Ukraine: humanitarian, health needs soar as Kharkiv hostilities intensify

“Relentless aerial attacks continue, prolonging and exacerbating an already dire situation,” said UN refugee agency (UNHCR), spokesperson Shabia Mantoo. “More than two years since Russia’s full-scale invasion, regular shelling and attacks continue to claim lives and destroy homes and critical infrastructure across the country.” 

Ms. Mantoo noted that in the past week, more than 10,300 people have been evacuated from their villages in Kharkiv region’s border areas by Ukrainian authorities, with the help of volunteers and humanitarian organisations. 
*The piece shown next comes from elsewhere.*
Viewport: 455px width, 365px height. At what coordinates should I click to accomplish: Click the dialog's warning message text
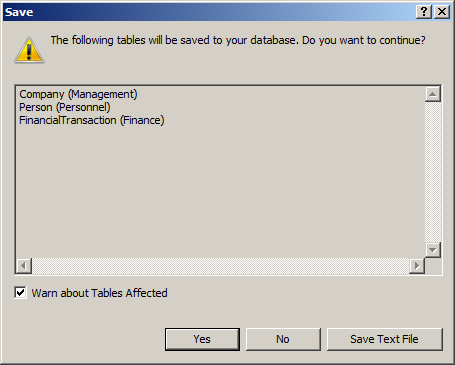[238, 40]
The majority of the evacuees are “highly vulnerable” people, including the elderly and people with low mobility or disabilities, who were not able to flee their homes previously.
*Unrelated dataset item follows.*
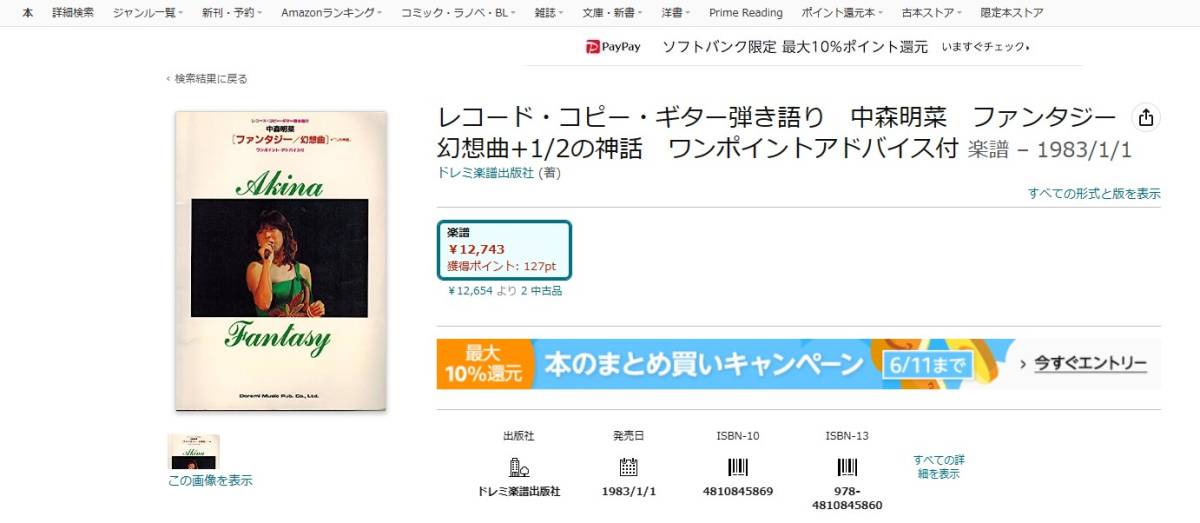1200x523 pixels.
Task: Click 今すぐエントリー campaign button
Action: point(1083,364)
Russian military advances 

According to UN humanitarian affairs coordination office, OCHA, over 16,000 people are estimated to have fled the most affected localities in the Kharkiv region since 10 May amid reports of significant advances by Russian forces.
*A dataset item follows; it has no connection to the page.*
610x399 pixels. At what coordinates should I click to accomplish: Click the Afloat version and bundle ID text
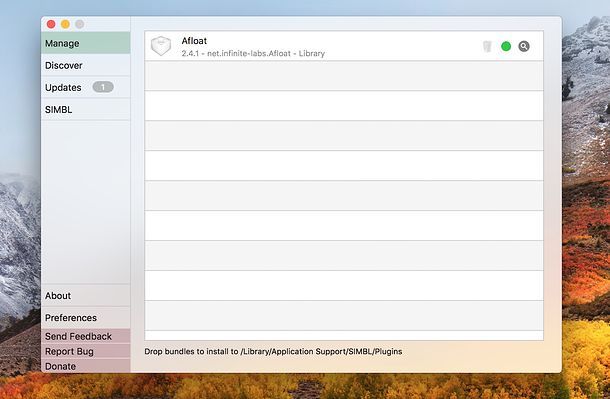point(253,53)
Inside Kharkiv – Ukraine’s second largest city which already hosts some 200,000 internally displaced people – conditions “could become even more difficult if the ground offensive and relentless aerial attacks continue”, Ms. Mantoo warned. “This could force many people to leave Kharkiv for safety and survival, seeking protection elsewhere.”

The UNHCR spokesperson highlighted the fact that attacks on energy infrastructure are “particularly critical” in Kharkiv, where the energy supply is already “well below standard capacity” and households suffer from power shortages.

Civilian toll

Meanwhile, OCHA reported that the past three days have seen daily attacks in Kharkiv City resulting in “scores of civilian casualties including children and a pregnant woman”, citing local authorities, “as well as an ambulance hit and a paramedic injured when two strikes reportedly impacted the same location in close succession”.

Speaking from Kyiv, UN World Health Organization (WHO) representative in Ukraine Dr. Jarno Habicht said that since the start of Russia’s full-scale invasion of Ukraine in February 2022, “on average, 200 ambulances per year are damaged or destroyed in shelling attacks.”

“That is a tremendous loss, depriving the Ukrainian people of urgent care,” he insisted.

20,000 amputations 

Overall, WHO has recorded more than 1,700 attacks on health in the country since February 2022, Dr. Habicht said.

The UN health agency representative added that some 10 million people in the country are likely suffer from mental health conditions, while more than 20,000 amputations have been conducted since the start of Russia’s full-scale invasion – “two areas [which] need support from many humanitarian and development partners and in the long term”.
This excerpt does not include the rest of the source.